Im Jahr 2002 veröffentlichte die Universität Hongkong, dass auf 166 Männer ungefähr ein Khatoey kommt - in den USA hingegen sei das Verhältnis 1 zu 2500. Gewalttätige Anfeindungen, wie sie in vielen europäischen Ländern an der Tagesordnung sind, gibt es kaum. Doch der Schein trügt.
Erst im Jahr 2011 strich das Verteidigungsministerium in Bangkok Transsexualität von seiner Liste psychischer Erkrankungen. Als die Khon-Thai-Stiftung im Jahr 2014 eine Umfrage machte, hielten 56 Prozent aller Thailänder zwischen 15 und 24 Jahren Homosexualität für falsch.
Die Curtin Universität in Singapur hat nun in einer Studie systematisch genderspezifische Diskriminierung am Arbeitsplatz untersucht.

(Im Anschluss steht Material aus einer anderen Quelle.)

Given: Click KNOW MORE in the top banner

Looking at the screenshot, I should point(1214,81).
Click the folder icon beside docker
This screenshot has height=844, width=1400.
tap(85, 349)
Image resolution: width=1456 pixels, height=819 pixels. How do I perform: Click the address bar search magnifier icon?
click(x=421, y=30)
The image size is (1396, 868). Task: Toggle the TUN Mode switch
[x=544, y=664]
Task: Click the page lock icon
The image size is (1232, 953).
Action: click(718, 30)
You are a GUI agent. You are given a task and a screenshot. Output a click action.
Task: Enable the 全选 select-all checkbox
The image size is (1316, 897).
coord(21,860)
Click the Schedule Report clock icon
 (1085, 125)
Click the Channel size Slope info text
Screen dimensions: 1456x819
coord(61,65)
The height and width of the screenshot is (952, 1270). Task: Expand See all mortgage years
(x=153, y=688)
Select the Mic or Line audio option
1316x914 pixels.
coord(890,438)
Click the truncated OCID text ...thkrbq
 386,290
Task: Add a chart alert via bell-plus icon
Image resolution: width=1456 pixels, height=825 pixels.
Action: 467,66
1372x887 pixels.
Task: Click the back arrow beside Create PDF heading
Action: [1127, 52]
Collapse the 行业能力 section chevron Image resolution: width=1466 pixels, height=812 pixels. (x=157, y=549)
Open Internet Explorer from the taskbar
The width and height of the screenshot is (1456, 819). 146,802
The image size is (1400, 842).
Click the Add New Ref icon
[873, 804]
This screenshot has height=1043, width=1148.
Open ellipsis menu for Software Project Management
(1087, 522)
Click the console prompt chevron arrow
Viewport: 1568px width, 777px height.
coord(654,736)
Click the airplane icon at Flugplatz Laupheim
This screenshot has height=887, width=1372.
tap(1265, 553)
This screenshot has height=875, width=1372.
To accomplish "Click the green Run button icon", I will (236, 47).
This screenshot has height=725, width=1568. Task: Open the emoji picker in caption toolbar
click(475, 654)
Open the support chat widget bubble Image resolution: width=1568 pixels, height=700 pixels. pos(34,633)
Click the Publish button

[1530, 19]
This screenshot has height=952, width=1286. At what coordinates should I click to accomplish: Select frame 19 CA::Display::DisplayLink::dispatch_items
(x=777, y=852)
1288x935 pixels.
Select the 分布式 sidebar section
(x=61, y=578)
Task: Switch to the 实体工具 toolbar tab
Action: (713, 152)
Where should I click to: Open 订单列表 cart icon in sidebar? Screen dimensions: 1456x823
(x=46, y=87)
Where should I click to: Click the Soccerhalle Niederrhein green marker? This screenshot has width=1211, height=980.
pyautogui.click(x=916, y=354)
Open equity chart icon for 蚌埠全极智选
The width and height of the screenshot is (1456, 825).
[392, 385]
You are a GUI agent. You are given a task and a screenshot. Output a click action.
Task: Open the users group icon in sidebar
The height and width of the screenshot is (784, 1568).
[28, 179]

Die Ergebnisse für Thailand sind ernüchternd: »Trotz gleicher Qualifikationen und Erfahrungen erhalten Transbewerber_innen in allen untersuchten Arbeitsfeldern deutlich weniger Einladungen zu Job-Interviews als die anderen Bewerber_innen«, heißt es in dem Bericht.
Besonders deutlich zeigte sich die Diskriminierung im Bereich Buchhaltung und Rechnungswesen: Dort haben Menschen, die nicht einer binären Geschlechteridentität entsprechen, nur eine halb so große Chance am Arbeitsmarkt. Oft würden die Jugendlichen schon von ihren Eltern entmutigt, bestimmte Berufe zu ergreifen. So gibt es beispielsweise im ganzen Land nur eine einzige offen transsexuelle Universitätsprofessur.
»Transmenschen erfahren in Thailand regelmäßig Diskriminierung, so werden sie oft in den Niedriglohnsektor gezwungen oder in stigmatisierte Berufsfelder«, sagt Kyle Knight von der Nichtregierungsorganisation Human Rights Watch Thailand: »Zudem gibt es genügend Hinweise, dass Transmenschen – genau wie Lesben und Schwule – während der Schulzeit häufig Opfer von Mobbing werden.« Laut einer UN-Studie aus dem Jahr 2014 leiden LGBT-Jugendliche in Thailand viermal häufiger als der Durchschnitt an Depressionen. Sieben von zehn Befragten gaben zudem an, dass sie in der Schule Opfer von Schikanierung wurden.
Ein Meilenstein für die Gleichstellung bildet der im September 2015 verabschiedete »Gender Equality Act«, der von vielen Nichtregierungsorganisationen als ein Schritt in die richtige Richtung gefeiert wurde. Das Gesetz – einzigartig in ganz Südostasien – richtet sich vornehmlich gegen die Diskriminierung von sexuellen Minderheiten. Jedoch kritisieren viele Aktivist_innen, dass der »Gender Equality Act« nicht weit genug reicht: vage Formulierungen und gesetzliche Schlupflöchern lassen die Diskriminierung aufgrund sexueller Orientierung weiterhin zu.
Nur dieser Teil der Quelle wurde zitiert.